W pierwszych siedmiu miesiącach 2018 roku wydano więcej pozwoleń na budowę – bo ponad 151 tys., czyli o 0,4 proc. więcej niż przed rokiem.
Co prawda NBP nie opublikował jeszcze raportu z rynku mieszkaniowego za II kwartał 2018 roku, ale inne ośrodki analityczne podają już wyniki lipcowe. Dla przykładu Bankier.pl, na podstawie cen ofertowych mieszkań pochodzących z wiodącego polskiego portalu nieruchomościowego Otodom podaje, że wzrosty cen mieszkań nastąpiły w prawie każdym regionie kraju.

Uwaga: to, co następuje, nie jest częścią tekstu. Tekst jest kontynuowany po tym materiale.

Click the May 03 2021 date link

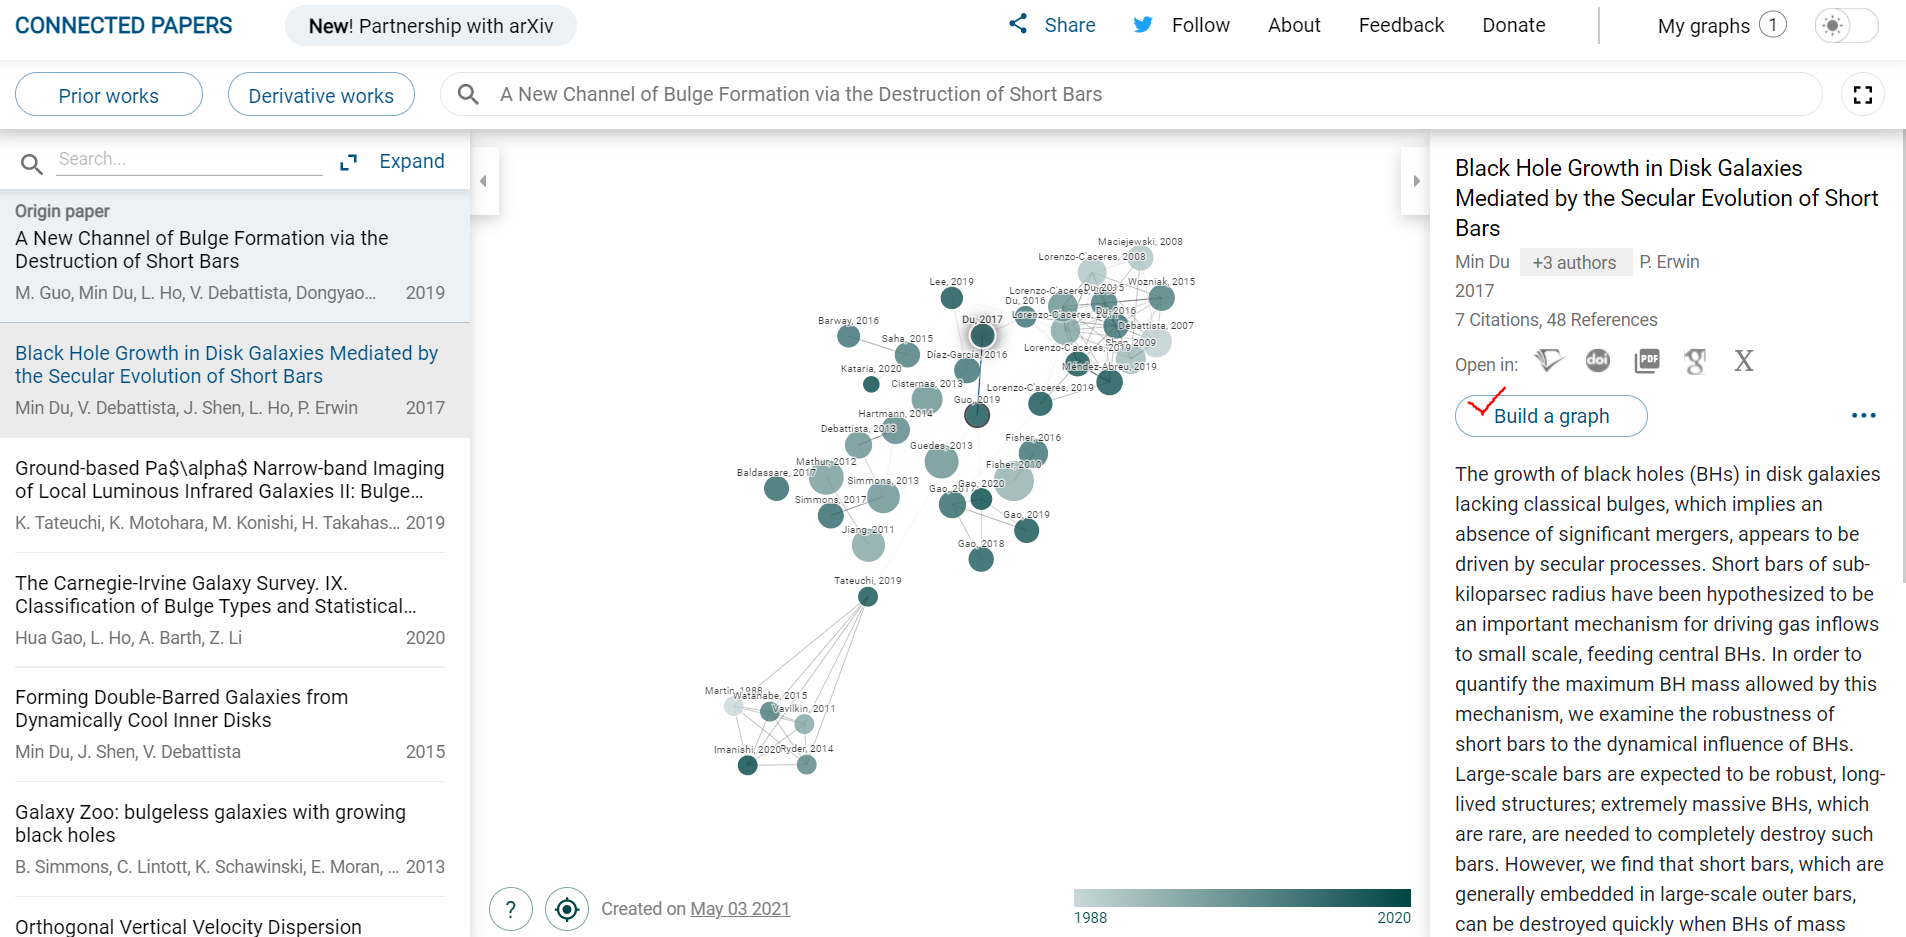740,909
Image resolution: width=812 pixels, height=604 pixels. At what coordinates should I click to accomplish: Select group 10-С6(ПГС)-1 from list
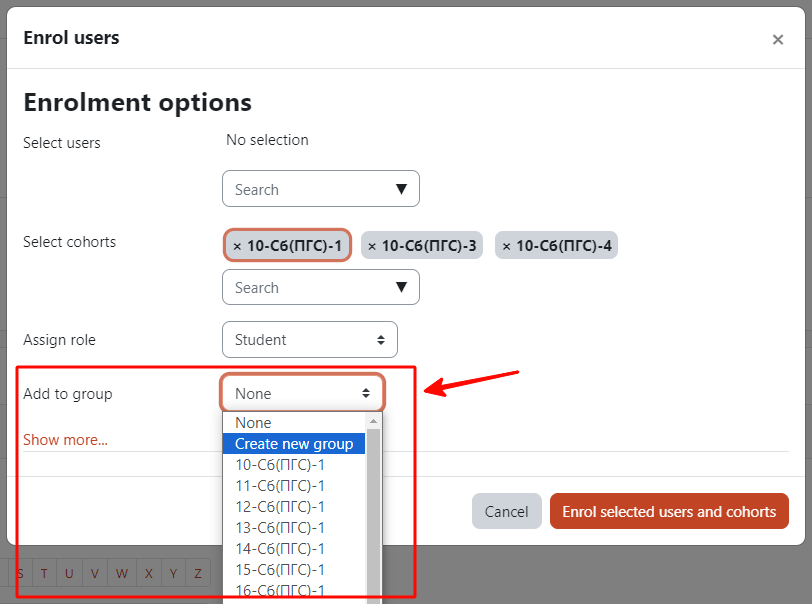click(x=294, y=465)
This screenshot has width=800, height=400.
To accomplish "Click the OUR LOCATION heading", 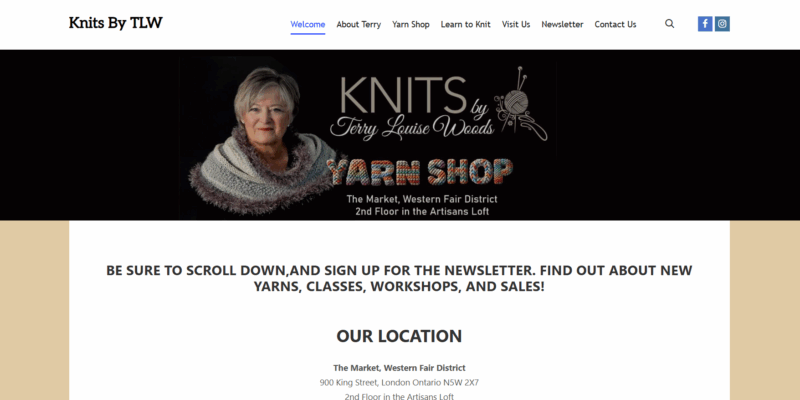I will tap(399, 336).
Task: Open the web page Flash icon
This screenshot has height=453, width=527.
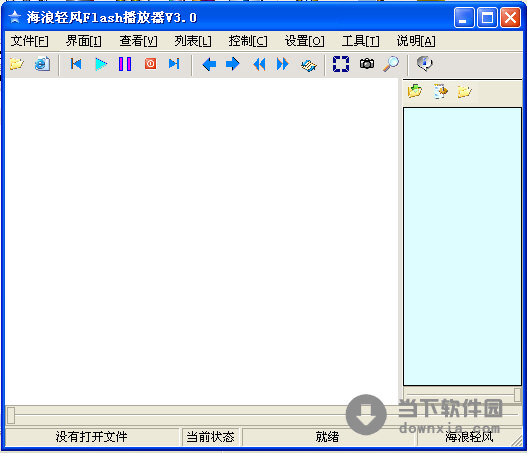Action: (x=42, y=64)
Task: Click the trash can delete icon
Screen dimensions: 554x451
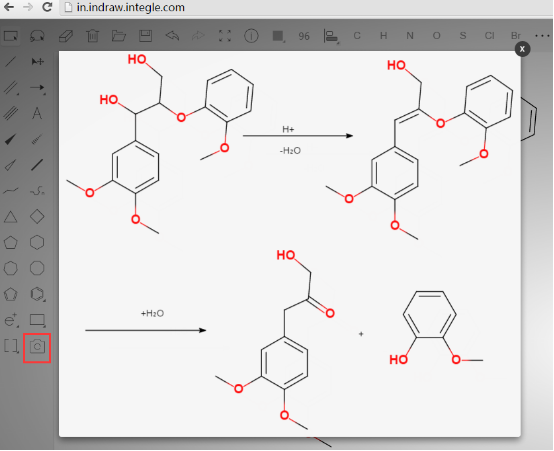Action: point(93,36)
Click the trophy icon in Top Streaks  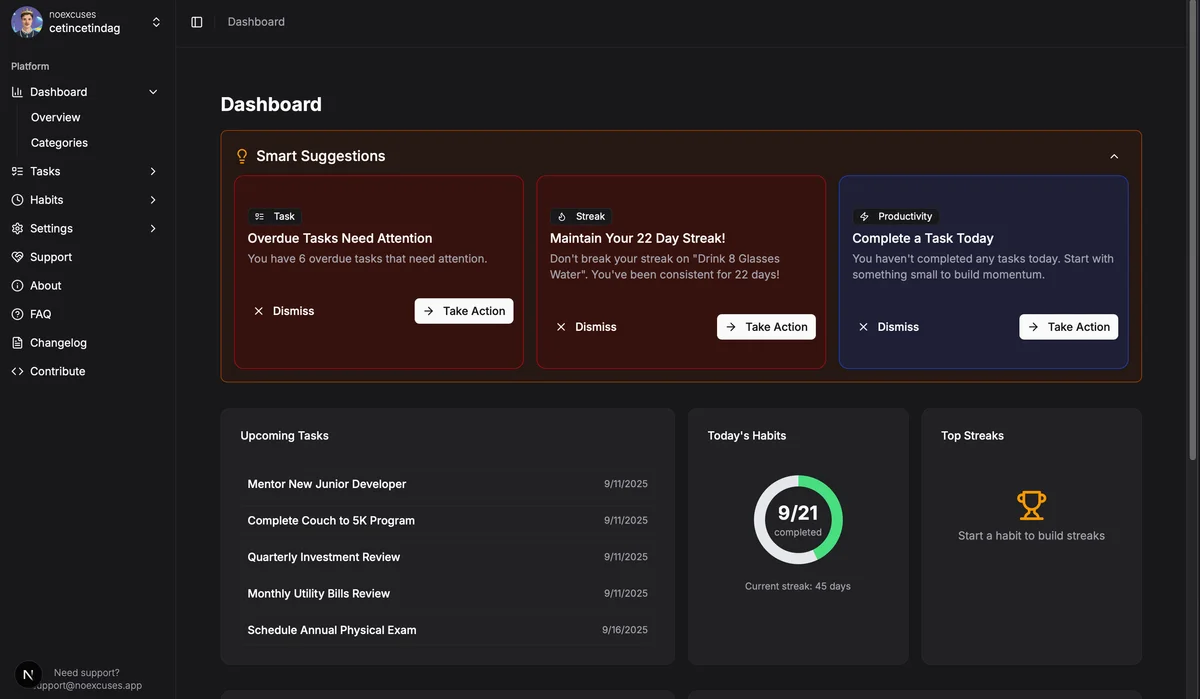[1031, 505]
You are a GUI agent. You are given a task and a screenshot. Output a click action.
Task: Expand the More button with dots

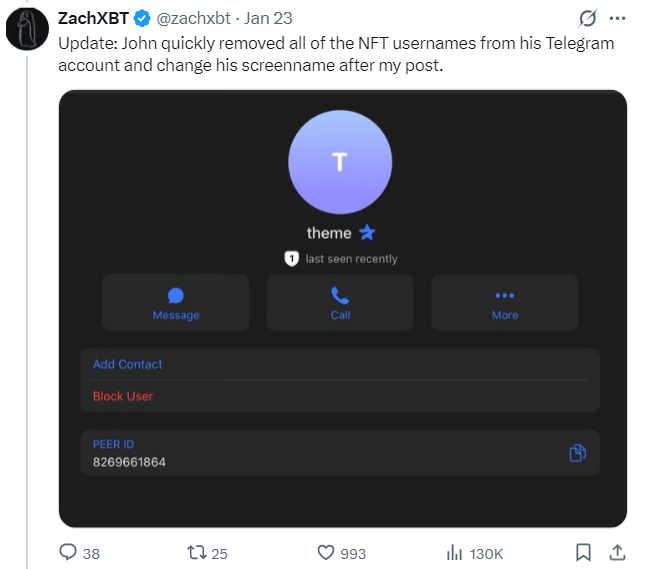coord(504,302)
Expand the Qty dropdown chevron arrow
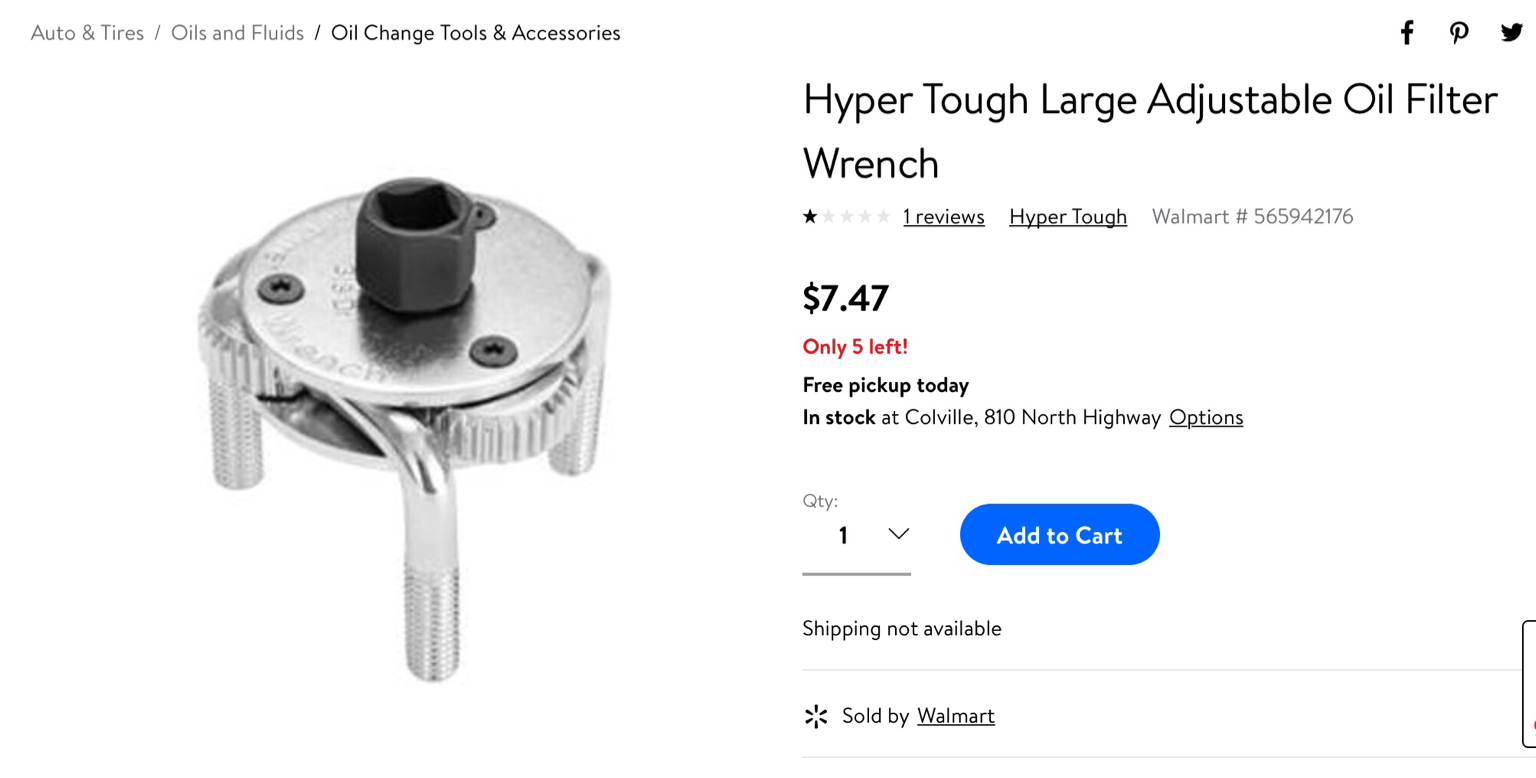 click(x=898, y=534)
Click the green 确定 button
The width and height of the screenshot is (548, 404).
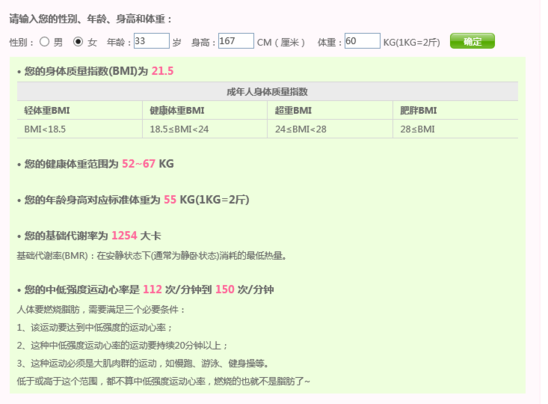tap(472, 41)
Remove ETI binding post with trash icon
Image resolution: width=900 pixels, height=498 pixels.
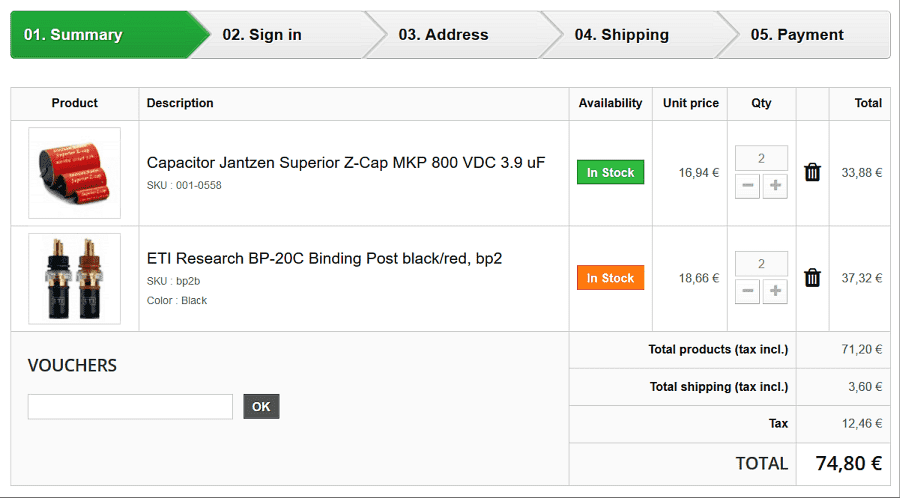[812, 278]
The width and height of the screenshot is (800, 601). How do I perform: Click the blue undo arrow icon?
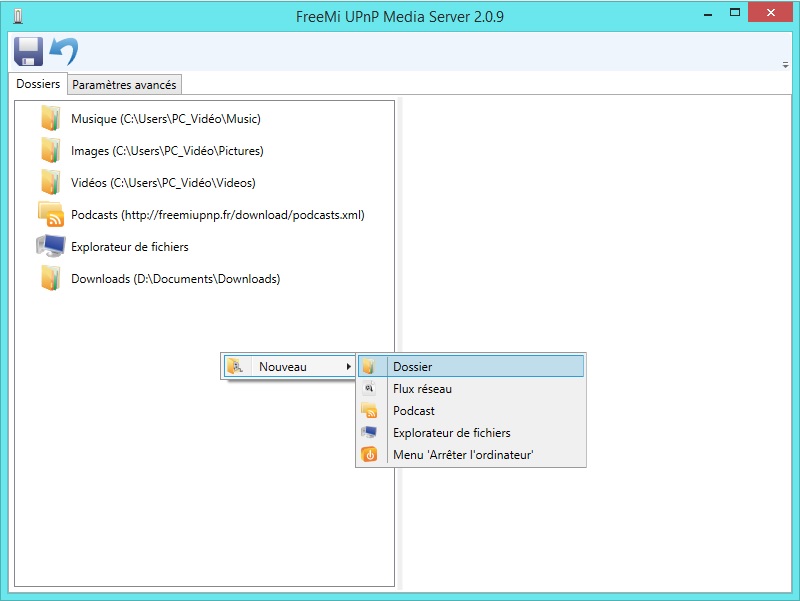coord(64,51)
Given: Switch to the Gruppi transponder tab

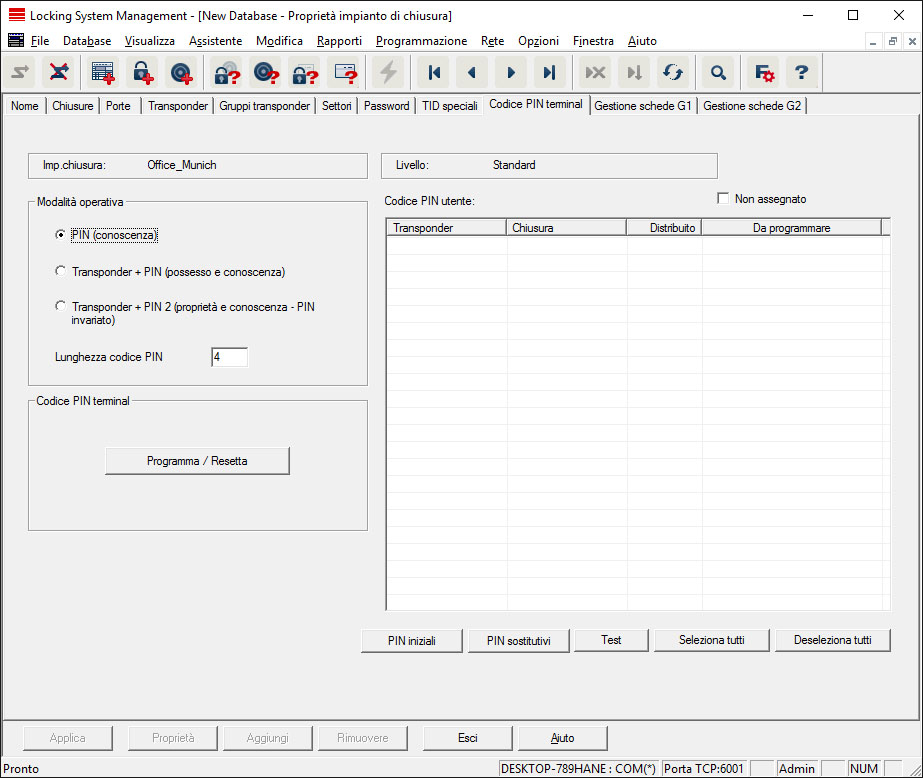Looking at the screenshot, I should tap(264, 106).
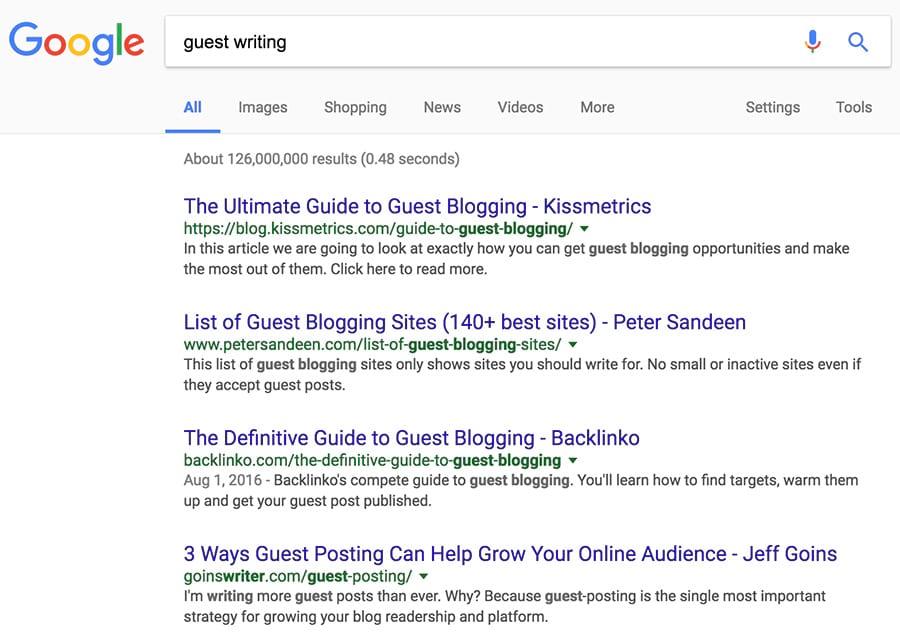900x639 pixels.
Task: Expand the dropdown arrow beside backlinko.com URL
Action: pyautogui.click(x=573, y=461)
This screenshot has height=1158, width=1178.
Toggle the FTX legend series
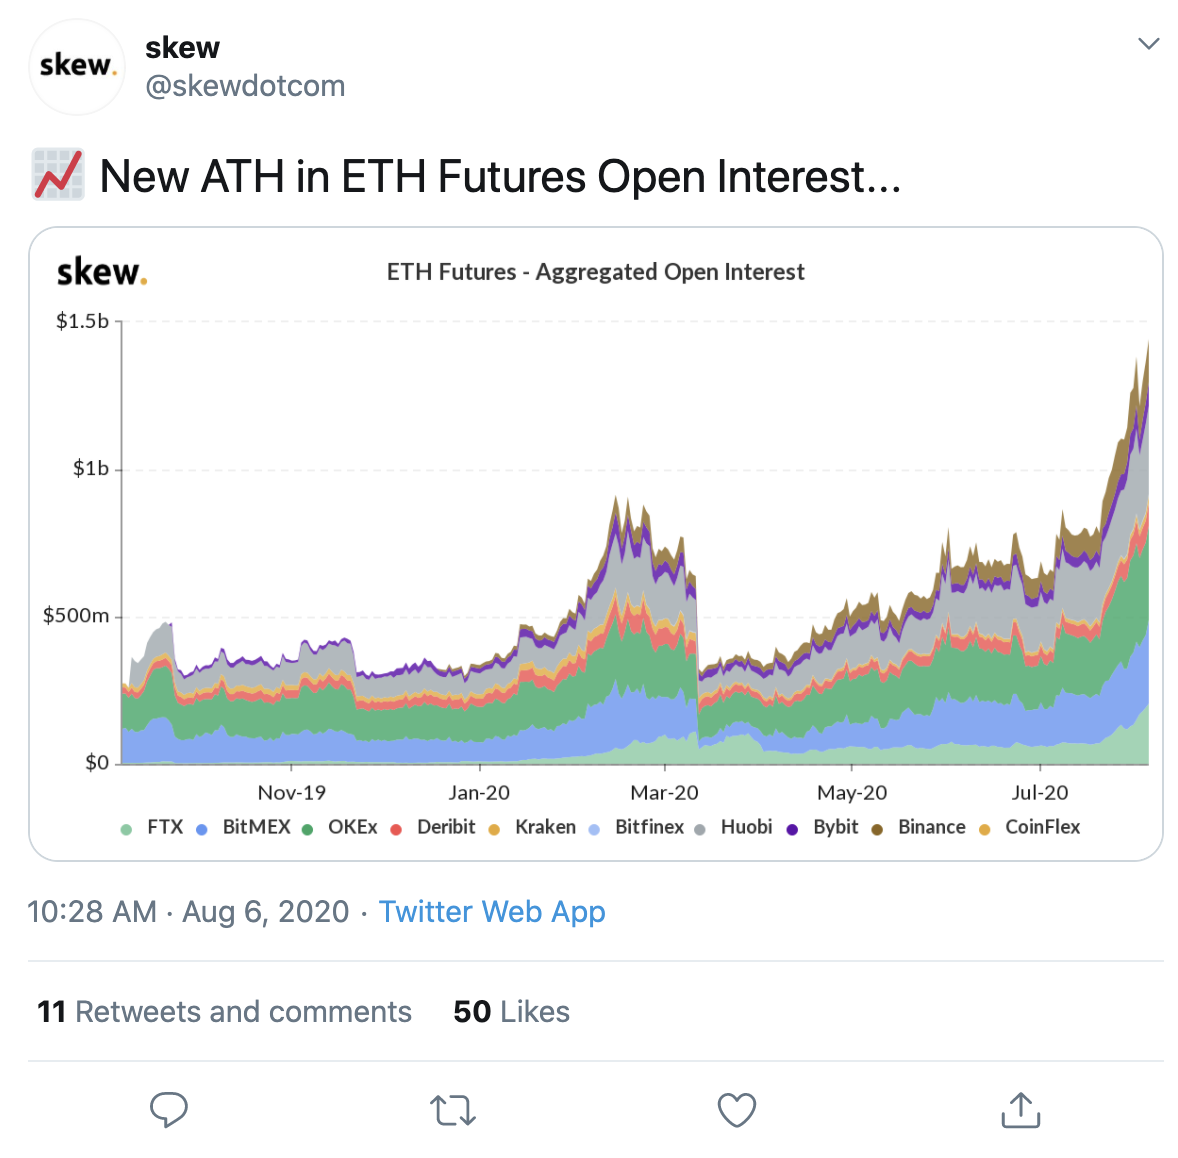[x=164, y=827]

Najdziwniejsza jednak jest nowa tendencja wzrostu cen rynku wtórnego nad rynkiem pierwotnym. Do połowy roku było to zjawisko właściwe dla rynku opolskiego, teraz zaczyna się upowszechniać w Polsce. Obserwowana zmiana niczym nie jest uzasadniona i paradoksalnie zamiast pomagać rynkowi wtórnemu, szkodzi mu zwiększając jedynie popyt na nowe mieszkania.
© Fotolia
Każdy rozsądnie myślący inwestor, mając do wyboru zakup rupiecia w droższej cenie i coś nowego w tańszej, nadto w nowej technologii, z zachowaniem współczesnych norm energooszczędności, nieskażonego bytami poprzednich pokoleń właścicieli – decyduje się na zakup nowego. Taki wybór wydaje się dość oczywisty, chyba, że komuś wyjątkowo zależy na centralnej lokalizacji lub jest miłośnikiem śródmiejskich kamienic. W większości przypadków zyskują jednak deweloperzy, tracą natomiast nienasyceni właściciele używanych mieszkań.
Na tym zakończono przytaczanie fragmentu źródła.